ChIP lysis buffer - Chromatin (Jul/07/2005 )
Hi,
Does anyone know which lysis buffer works best for ChIP (Chromatin Immunoprecipitation assay) I have done the literature check and come up with a lot of differences. I think the main differences are that one is SDS based and the others are not (only have Triton or NP40). Just want to know which is best, I used to do ChIP assays a year ago with SDS but now not having consistent results and want to change to a "better" protocol. Can anyone help?
Second question, does anyone have a protocol for removing cytosolic protein before Lysis? I read that this could improve final result.
Thanks
Does anyone know which lysis buffer works best for ChIP (Chromatin Immunoprecipitation assay) I have done the literature check and come up with a lot of differences.
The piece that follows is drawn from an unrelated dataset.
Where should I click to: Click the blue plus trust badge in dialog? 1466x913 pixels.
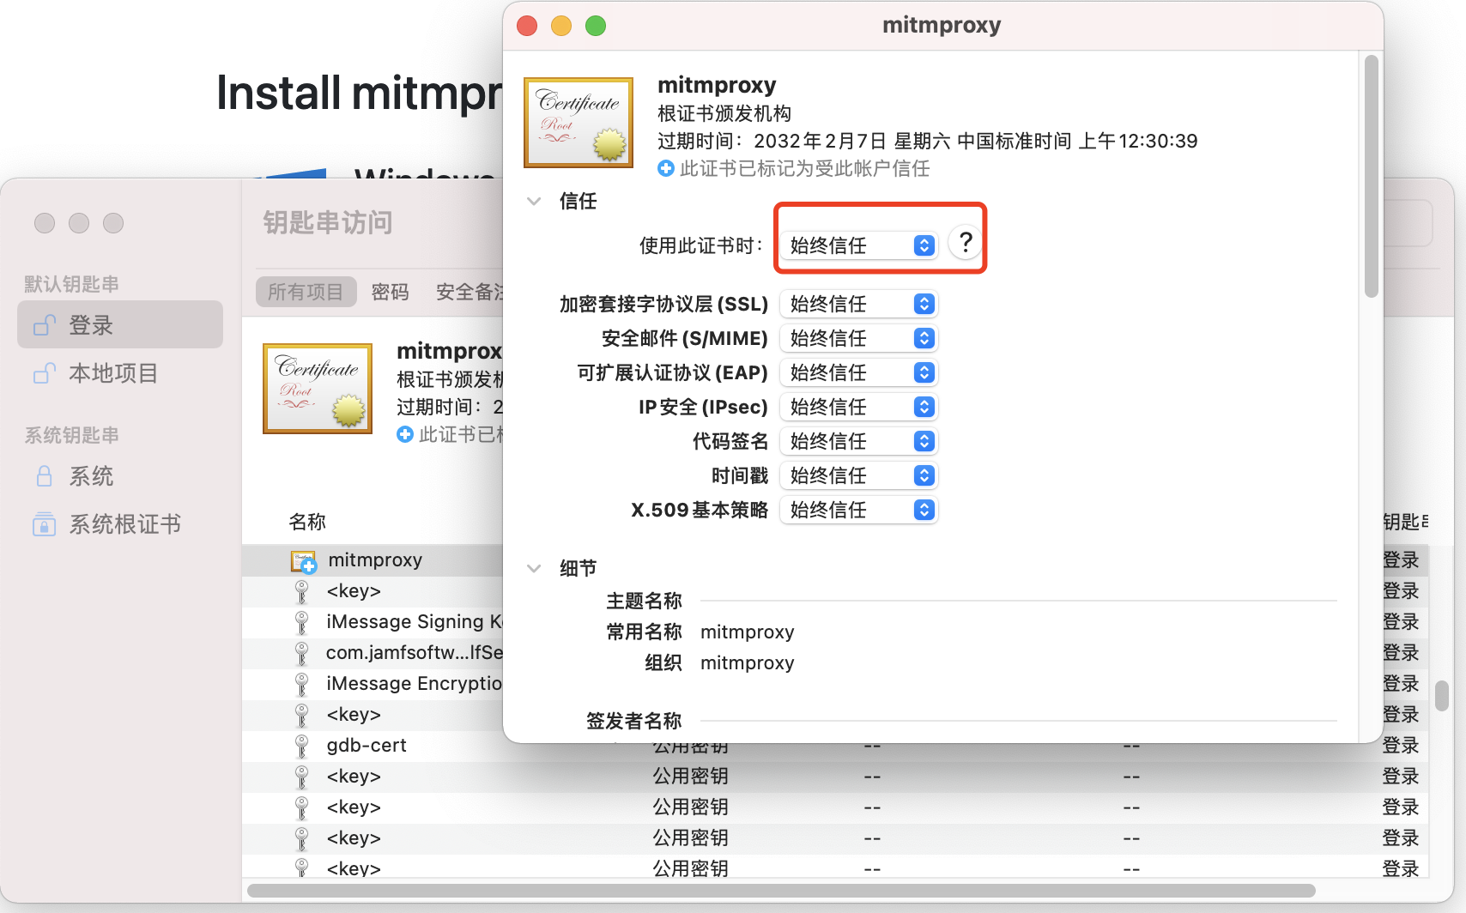[666, 169]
I think the main differences are that one is SDS based and the others are not (only have Triton or NP40). Just want to know which is best, I used to do ChIP assays a year ago with SDS but now not having consistent results and want to change to a "better" protocol. Can anyone help?
Second question, does anyone have a protocol for removing cytosolic protein before Lysis? I read that this could improve final result.
Thanks
Hi,
I use both. triton/NP40 are weak detergents.They're good for solubilizing cell membranes. SDS is alot stronger, so this would solubize everything. I generally use the triton for nuclear isolation and removing non-nuclear material. I use the SDS buffer for lysing the nucleus
Hope this helps.
nekko
Lysis buffer:
10ml of 1% SDS, 10mM EDTA and
50mM Tris, pH 8.1
After sonication in this buffer, make 10 times dilution with ChIP dilution buffer to make final SDS %ge to 0.1 % before addition of Ab.
Best Luck